Hacker News new | ask | show | jobs
by kakadzhun 1890 days ago
https://github.com/joosephook/sqlite3-numpy

Minimal working example of storing numpy vectors in sqlite3 using Python:

    import sqlite3
    from scipy.spatial.distance import cdist
    import numpy as np

    class Vector:
        def __init__(self, arg):
            self.arg = arg

        def __str__(self):
            return 'Vector({!r})'.format(self.arg)


    def adapter_func(obj: np.ndarray):
        return obj.tobytes()

    def converter_func(data: bytes):
        return np.frombuffer(data)

    sqlite3.register_adapter(Vector, adapter_func)
    sqlite3.register_converter(f"{Vector.__name__}", converter_func)

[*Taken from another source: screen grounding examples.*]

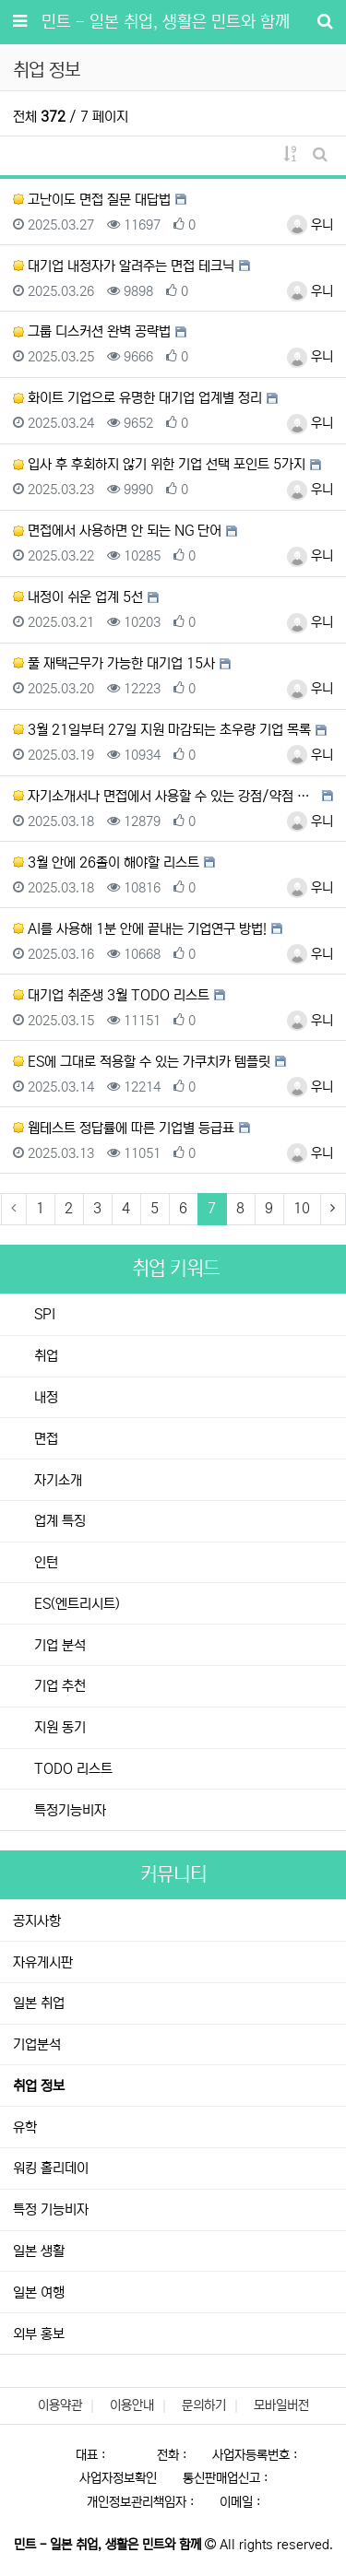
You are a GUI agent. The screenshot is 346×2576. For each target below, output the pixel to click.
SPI (42, 1314)
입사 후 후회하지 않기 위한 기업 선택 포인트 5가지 (159, 464)
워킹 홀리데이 (51, 2168)
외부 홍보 (39, 2334)
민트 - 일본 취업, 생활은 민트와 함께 (166, 22)
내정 (44, 1397)
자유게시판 (43, 1962)
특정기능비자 (68, 1810)
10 (301, 1208)
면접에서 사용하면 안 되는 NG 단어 (117, 530)
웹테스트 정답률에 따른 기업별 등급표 (123, 1128)
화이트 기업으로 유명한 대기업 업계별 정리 (137, 398)
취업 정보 (39, 2086)
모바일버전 (281, 2405)
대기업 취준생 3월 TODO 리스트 (111, 995)
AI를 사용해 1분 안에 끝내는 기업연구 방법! (140, 929)
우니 (310, 225)
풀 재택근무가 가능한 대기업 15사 (114, 663)
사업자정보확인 (118, 2478)
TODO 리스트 (71, 1769)
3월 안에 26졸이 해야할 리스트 (106, 862)
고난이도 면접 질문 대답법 (92, 199)
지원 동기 (58, 1727)
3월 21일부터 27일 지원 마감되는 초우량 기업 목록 (162, 730)
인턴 (44, 1562)
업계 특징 (58, 1521)
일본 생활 (39, 2251)
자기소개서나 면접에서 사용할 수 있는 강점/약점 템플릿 (165, 796)
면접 (44, 1439)
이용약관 (60, 2405)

    if __name__ == '__main__':
        with sqlite3.connect(":memory:", detect_types=sqlite3.PARSE_DECLTYPES) as con:
            cur = con.cursor()
            cur.execute("create table test(v vector)")
            cur.execute("insert into test(v) values (?)", (np.random.random(1280),))
            cur.execute("insert into test(v) values (?)", (np.random.random(1280),))

            cur.execute('select v from test')
            vectors = []
            for v, in cur.fetchall():
                print(v.shape, v)
                assert isinstance(v, np.ndarray)
                vectors.append(v)

            assert len(vectors) == 2
            print(cdist(vectors[:1], vectors[1:], metric='cosine')[0])

            cur.close()
2 comments

Our startup made a package powered by SQLite for this very purpose: https://github.com/plasticityai/magnitude

Might be worth checking out :)

I'm not sure how this is relevant - the difficult part is doing the retrieval based off of similarity matching in an efficient way. Calling the cdist function to compare all vectors would be very slow.